**** Given records ****

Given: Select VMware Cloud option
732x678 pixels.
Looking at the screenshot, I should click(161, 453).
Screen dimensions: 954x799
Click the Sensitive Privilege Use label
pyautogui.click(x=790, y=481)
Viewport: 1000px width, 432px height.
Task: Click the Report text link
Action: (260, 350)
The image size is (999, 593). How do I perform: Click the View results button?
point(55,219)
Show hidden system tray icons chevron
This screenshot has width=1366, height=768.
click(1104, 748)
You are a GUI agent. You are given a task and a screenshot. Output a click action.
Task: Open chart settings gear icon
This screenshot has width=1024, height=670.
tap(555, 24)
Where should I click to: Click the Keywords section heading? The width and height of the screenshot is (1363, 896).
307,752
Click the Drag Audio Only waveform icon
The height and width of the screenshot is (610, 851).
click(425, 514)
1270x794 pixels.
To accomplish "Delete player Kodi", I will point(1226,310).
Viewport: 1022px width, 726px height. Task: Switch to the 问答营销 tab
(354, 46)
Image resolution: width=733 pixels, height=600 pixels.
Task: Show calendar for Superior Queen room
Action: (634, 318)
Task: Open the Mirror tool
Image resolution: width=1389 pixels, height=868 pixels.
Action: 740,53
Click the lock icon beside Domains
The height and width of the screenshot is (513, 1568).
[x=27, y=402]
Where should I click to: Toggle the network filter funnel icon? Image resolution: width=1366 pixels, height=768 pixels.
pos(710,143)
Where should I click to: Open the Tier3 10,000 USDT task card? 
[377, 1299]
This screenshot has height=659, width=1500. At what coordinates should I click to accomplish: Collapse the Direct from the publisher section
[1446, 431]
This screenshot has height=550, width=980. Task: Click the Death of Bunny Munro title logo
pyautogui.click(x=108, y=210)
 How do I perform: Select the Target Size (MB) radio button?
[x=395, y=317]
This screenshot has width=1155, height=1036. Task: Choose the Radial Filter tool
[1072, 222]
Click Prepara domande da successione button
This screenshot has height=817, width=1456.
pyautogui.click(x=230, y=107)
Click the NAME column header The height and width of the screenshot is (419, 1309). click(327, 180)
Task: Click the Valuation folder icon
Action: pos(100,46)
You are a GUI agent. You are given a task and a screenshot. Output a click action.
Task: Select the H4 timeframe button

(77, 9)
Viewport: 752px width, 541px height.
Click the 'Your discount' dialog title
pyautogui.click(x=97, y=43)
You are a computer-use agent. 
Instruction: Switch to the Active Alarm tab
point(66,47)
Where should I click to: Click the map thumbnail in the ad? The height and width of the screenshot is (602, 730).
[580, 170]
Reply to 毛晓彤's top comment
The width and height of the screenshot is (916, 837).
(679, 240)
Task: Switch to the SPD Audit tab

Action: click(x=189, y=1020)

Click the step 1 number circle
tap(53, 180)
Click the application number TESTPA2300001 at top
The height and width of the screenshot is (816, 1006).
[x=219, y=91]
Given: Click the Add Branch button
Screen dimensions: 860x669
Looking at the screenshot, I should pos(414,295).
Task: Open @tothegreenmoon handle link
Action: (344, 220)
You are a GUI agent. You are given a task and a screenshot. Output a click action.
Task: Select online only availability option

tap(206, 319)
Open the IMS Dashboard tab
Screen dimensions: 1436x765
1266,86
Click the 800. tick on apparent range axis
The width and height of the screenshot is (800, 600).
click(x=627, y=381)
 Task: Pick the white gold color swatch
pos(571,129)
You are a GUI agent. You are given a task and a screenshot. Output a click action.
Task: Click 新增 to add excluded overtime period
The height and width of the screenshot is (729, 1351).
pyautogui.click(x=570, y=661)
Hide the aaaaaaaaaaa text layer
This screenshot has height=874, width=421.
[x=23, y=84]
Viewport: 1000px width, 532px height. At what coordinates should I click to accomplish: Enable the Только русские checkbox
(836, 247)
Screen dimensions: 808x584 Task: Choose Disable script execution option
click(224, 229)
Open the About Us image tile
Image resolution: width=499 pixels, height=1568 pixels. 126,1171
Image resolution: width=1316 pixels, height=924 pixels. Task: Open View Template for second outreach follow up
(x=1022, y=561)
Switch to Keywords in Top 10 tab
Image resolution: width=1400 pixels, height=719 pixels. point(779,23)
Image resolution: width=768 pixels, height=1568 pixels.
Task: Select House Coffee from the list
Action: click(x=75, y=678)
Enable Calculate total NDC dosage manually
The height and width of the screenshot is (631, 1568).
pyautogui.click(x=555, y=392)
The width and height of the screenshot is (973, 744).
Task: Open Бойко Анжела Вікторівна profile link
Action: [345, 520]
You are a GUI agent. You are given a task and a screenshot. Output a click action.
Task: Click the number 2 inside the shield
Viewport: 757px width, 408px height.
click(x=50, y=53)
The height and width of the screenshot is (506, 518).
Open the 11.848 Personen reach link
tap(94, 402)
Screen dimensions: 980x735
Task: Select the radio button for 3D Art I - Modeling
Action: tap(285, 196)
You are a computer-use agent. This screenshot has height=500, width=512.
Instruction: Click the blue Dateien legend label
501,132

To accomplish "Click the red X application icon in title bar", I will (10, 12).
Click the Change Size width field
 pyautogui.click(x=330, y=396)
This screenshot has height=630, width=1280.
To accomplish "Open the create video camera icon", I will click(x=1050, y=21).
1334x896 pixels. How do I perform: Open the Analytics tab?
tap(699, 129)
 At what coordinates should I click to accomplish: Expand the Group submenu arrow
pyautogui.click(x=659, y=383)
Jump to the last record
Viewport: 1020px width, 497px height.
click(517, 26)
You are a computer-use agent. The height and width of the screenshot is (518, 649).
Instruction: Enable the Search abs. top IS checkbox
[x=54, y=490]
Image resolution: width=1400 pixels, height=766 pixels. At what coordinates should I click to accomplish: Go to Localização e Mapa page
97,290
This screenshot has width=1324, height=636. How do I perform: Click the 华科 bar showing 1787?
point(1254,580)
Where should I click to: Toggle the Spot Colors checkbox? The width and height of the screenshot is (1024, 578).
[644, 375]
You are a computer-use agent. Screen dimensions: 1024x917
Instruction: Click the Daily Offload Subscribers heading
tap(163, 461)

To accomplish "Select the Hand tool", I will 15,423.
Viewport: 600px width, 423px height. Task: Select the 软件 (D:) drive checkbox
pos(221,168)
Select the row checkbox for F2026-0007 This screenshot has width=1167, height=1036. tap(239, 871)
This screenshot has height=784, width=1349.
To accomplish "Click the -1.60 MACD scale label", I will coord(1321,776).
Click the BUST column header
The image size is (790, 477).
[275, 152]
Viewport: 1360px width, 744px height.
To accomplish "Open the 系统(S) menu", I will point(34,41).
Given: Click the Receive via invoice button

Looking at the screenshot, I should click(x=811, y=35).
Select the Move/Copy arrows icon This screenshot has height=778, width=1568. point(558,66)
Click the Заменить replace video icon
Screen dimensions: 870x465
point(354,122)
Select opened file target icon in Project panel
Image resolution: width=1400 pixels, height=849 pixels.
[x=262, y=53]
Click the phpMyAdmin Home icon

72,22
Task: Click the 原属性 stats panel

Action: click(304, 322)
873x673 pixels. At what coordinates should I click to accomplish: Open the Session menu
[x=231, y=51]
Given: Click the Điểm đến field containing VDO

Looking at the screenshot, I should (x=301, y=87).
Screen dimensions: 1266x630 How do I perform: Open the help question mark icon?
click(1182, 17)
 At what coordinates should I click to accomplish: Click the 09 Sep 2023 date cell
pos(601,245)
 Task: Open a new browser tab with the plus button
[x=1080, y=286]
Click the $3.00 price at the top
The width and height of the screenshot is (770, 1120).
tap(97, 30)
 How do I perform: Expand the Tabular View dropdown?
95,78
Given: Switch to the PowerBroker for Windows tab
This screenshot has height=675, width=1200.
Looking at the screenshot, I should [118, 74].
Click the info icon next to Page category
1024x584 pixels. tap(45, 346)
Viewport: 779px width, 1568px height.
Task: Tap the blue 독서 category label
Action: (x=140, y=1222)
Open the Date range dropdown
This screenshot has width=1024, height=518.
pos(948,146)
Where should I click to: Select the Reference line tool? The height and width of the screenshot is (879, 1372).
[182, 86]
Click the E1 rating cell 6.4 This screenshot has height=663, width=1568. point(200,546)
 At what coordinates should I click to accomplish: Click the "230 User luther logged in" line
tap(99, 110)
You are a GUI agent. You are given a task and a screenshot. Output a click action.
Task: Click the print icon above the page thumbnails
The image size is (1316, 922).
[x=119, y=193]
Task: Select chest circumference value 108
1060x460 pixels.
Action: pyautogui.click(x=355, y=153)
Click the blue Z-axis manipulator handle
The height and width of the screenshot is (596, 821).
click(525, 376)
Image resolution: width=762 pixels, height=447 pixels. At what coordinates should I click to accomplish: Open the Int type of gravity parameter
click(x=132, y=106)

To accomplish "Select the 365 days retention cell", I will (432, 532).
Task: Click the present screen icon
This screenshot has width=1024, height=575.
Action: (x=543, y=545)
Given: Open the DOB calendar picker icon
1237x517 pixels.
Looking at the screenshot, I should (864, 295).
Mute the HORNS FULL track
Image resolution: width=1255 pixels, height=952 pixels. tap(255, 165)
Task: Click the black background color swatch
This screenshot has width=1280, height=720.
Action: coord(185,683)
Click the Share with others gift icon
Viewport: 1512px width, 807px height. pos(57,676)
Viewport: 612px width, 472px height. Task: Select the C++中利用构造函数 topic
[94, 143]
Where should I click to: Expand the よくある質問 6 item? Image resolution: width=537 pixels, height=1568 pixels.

****

Pick each line holding the word "range" out of the listing.

Click the 800. tick on apparent range axis
Open the Date range dropdown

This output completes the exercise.